-------- Ausgangstext

Staßfurt (rki). Das Stadt- und Bergbaumuseum Staßfurt will auch in diesem Jahr wieder mit Sonderausstellungen interessierte Besucher aus anlocken. Wie Museumschef Michael Scholl der Volksstimme mitteilte, sind von Januar bis Dezember insgesamt 21 solcher Präsentationen geplant.

Die große Brandbreite reiche von Zollstöcken und Anspitzern in verschiedenen Varianten, die Günter Weinnreis aus Egeln gesammelt hat, über Mineralien aus Sachsen-Anhalt von Hartwig Stoya aus Staßfurt bis hin zu "Motiven aus meiner Heimat in 3-D", die Wolfram Lüttig aus Löderburg im Museum vorstellen wird.

----------------
-------- Daten

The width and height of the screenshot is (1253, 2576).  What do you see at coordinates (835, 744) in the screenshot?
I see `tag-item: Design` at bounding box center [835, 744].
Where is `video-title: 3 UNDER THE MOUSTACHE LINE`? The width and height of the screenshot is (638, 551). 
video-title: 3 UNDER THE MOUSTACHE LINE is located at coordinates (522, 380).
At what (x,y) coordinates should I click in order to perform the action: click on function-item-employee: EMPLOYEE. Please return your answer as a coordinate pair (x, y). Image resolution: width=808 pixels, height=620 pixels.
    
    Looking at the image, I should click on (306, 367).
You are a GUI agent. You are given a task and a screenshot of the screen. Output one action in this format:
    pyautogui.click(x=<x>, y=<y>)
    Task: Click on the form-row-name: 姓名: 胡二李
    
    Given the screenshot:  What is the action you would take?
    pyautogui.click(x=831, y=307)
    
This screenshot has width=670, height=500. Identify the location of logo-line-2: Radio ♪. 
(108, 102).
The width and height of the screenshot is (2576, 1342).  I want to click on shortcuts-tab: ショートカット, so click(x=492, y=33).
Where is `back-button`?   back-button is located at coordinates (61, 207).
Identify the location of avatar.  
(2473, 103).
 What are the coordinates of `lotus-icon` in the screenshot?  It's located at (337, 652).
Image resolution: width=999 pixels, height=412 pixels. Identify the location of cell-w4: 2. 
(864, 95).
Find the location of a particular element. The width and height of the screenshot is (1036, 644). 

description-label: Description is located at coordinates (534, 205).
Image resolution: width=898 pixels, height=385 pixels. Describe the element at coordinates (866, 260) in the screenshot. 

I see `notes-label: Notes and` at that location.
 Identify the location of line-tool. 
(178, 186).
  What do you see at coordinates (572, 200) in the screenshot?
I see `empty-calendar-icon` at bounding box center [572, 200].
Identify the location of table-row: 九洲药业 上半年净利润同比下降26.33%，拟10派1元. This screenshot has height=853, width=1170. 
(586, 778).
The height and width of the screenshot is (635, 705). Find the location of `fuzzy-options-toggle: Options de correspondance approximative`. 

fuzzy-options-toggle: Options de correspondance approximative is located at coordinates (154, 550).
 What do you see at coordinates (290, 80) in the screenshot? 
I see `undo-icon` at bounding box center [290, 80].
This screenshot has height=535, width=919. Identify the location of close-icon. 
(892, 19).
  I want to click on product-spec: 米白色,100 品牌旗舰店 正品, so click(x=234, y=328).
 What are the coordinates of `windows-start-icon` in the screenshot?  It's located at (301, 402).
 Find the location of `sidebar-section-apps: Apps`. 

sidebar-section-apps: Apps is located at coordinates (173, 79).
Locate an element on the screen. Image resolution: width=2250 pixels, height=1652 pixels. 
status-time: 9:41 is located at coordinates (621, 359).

----------------

== Aufgabenstellung ==
Wie geht der Bericht über die Sonderausstellungen im Staßfurter Stadt- und Bergbaumuseum weiter? Setze ihn im Anschluss an seinen letzten Satz fort.

== Antwort ==
Jetzt wird in der Pestalozzi-straße mit Hochdruck an den ersten Sonderschauen des Jahres gearbeitet, die am kommenden Sonntag, dem 16. Januar, um 10.30 Uhr wie immer in feierlicher Form eröffnet werden sollen. Dabei handele es sich um "Bilderwelten" der Mädchen und Jungen aus dem Kinder- und Jugendhilfezentrum Groß Börnecke (Stadt Hecklingen) und die Ausstellung "Kleinbahn des Kreises Jerichow – Eine Renaissance nach 45 Jahren". Die Lebenshilfe "Bördeland" zeigt dort, was ihre Kindergartenkinder aus dem gesamten Salzlandkreis im Alter von einem bis zwölf Jahren zum Thema "Meine Heimat – darum lebe ich hier gern" zu Papier gebracht haben.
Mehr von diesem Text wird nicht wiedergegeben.